The association between preoperative left ventricular function and short‐ and long‐term survival is instinctive because it describes the severity of ischemic left ventricular failure.14 The number of bypass grafts in the present series highlights the completeness of the revascularization because two thirds of patients had two‐ and three‐vessel disease. Accordingly, the finding of an inverse relationship between the number of grafts and mortality is consistent with the results of Luciani and colleagues,3 who reported that complete myocardial revascularization was inversely linked to mortality. Complete revascularization of the myocardium has vast prognostic implications for survival.6 In addition, the role of the length of cardiopulmonary bypass in predicting morbi‐mortality must also be considered. This additional aspect emphasizes the magnitude of ischemic heart disease, where prolonged circulatory assistance may be mandatory to wean a deteriorating heart from bypass.3
Recently, the Surgical Treatment for Isquemic Heart Failure (STICH) trial studied surgical ventricular reconstruction added to CABG in 1,000 patients with heart failure (LVEF of 35% or less) caused by coronary artery disease.5 The patients were randomly selected to undergo CABG alone or CABG with surgical ventricular reconstruction; the median follow‐up was 48 months. The findings of this study showed that adding surgical ventricular reconstruction to CABG reduced the left ventricular volume compared to CABG alone. However, this anatomical change was not associated with a greater improvement in symptoms or exercise tolerance or with a reduction in the rate of death or hospitalization for cardiac causes.5
The present study was retrospective and not randomized, similar to previous studies of myocardial revascularization in patients with ICM. Modifying medical practice by increasing the period of cardioplegia, myocardial viability evaluation, and use of the left internal thoracic artery, might have had an influential role in our findings unlike previously published work. Late follow‐up echocardiographic and coronary angiographic studies were not executed in all patients. It is difficult to determine if poor functional outcome is a result of complications related to myocardial revascularization and/or progressing ICM. This limitation is present in most of the previously published papers on this topic. Other colleagues have proposed the Specific Activity Scale, which has better consistency with exercise treadmill presentation than NYHA or CCS.3,33 Nevertheless, NYHA and CCS continue to be the main scoring practices used, and their application is acceptable if clinical series are to be matched up to.

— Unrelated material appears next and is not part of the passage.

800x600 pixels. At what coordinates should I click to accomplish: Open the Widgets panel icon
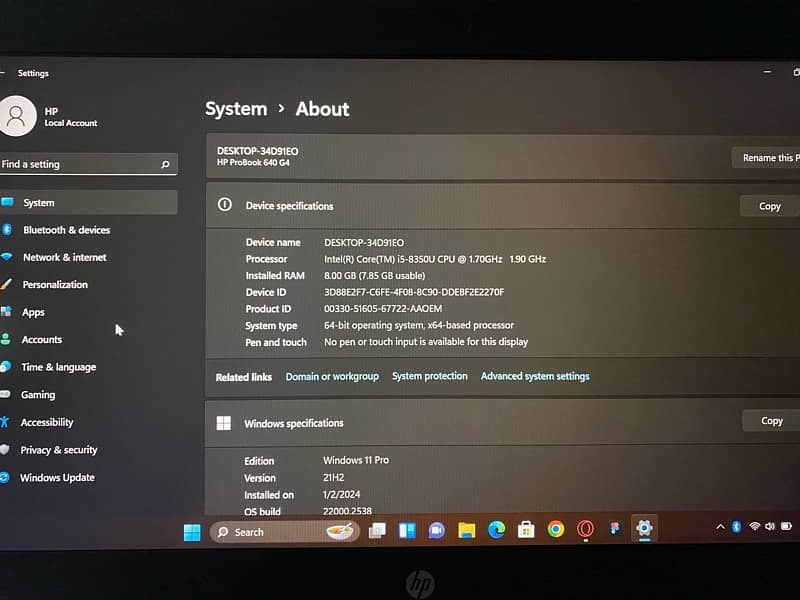pyautogui.click(x=407, y=531)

All data were obtained before 2001, which may modify some results because of the development of new technologies and surgical methods after this period.
The findings of this study suggest that aneurysmectomy among patients with severe LV dysfunction results in short‐ and long‐term favorable outcome function and survival. In addition to the enduring relief from angina, most of the patients experienced improvements in congestive heart failure at long‐term follow‐up. Selection of appropriate surgical candidates may substantially improve survival among these patients.